# Car Scratchbuild (Not Mine!)



## Brent Gair (Jun 26, 1999)

This is way beyond my current ability.

I was checking some Taig Lathe sites tonight to see what was new. I've thought about using the lathe for custom (model) wheel work.

I found a link to a site where a guy has REALLY taken scratchbuilding to the max. This is what I aspire to do...if I live long enough to develop that much talent. Thought you guys might like to see his work. There's 40 pictures in total.

http://public.fotki.com/cafox513/model_car_scratchbu/s1.html


----------



## NUM11BLADE (Feb 16, 2002)

Wow pretty slick on the wheels. 

Anybody making cannons? 
Turning them would seem straightforward, would drilling out the center be tricky.


----------



## roadrner (Jul 21, 1999)

Couldn't believe those pix. :freak: Loved his closing statement on his last page.  rr


----------



## Gray-headed Art (Aug 16, 2002)

NUM11BLADE said:


> Wow pretty slick on the wheels.
> 
> Anybody making cannons?
> Turning them would seem straightforward, would drilling out the center be tricky.


Boring a cannon barrel (or for that matter, any sort of hollow "tube" isn't at all difficult on a lathe.

It does require a tailstock with Morse taper, and a Jacobs chuck though, large enough to hold the proper size twist drill.

Art


----------



## Brent Gair (Jun 26, 1999)

NUM11BLADE said:


> Anybody making cannons?
> Turning them would seem straightforward, would drilling out the center be tricky.


Making cannons on small lathes is actually one of the more common projects. I've never made a canon per se, however, the 4" aluminum barrel on my Hyperatomic Space Blaster is basically a simplified mini-canon:

http://groups.msn.com/Margaret6547/miscellaneous.msnw?action=ShowPhoto&PhotoID=53

Center drilling is really one of the BIG advantages of using a lathe. It's much easier on a lathe than on a drill press.

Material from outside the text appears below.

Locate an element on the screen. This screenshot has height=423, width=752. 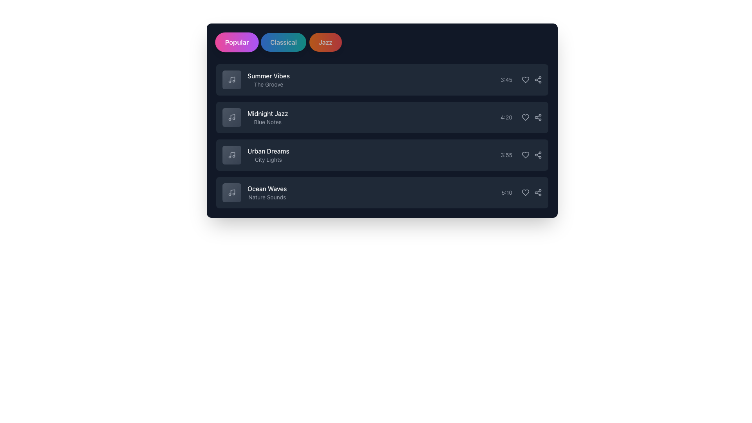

If you look at the lathe setup picture on the first page of that model car link, you'll see a "drilling tailstock" on the right hand side of the lathe. The tailstock has a device called a "dead center" which is a conical point in perfect aligment with the headstock (the headstock centers the work being turned). The outer portion of the dead center is threaded to receive a drill chuck...which can be seen in the photo. This is all mounted on a "ram" which means the whole dead center/drill chuck assembly can be pushed into the work using a lever (also visible in the photo if you look carefully).

This results in an arrangement where the drill is perfectly centered along the axis of the spinning work piece. This is, by far, the easiest and most accurate kind of drilling that I have ever done. I bought some cobalt drill bits for my lathe and, just for test purposes, I tried drilling a hole down the center of some 3/16" diameter stainless steel rod. It worked perfectly and would have be almost impossible to do by other means.

There are limitations in terms of size. If you are drilling, obviously you can't drill deeper than the length of the drill so you have difficulties drilling more than a couple of inches. My particular drill chuck is only 1/4" which limits drilling diameter (a bigger chuck can be used).

You can also BORE holes which is even more accurate than drilling. Boring is great for larger holes. It doesn't use a drill bit. It requires a "boring bar" which is a device that shaves and internal hole with a cutting bit. It allows for large diameters (you can bore a 4" diameter hole on a Taig lathe!). However, again, there are depth problems because the boring bars must be firmly supported and long length causes problems.

Basically, making centered holes on the lathe is not difficult and it one of the big pluses of using a lathe. You just have to account for the small size of the equipment used here.


----------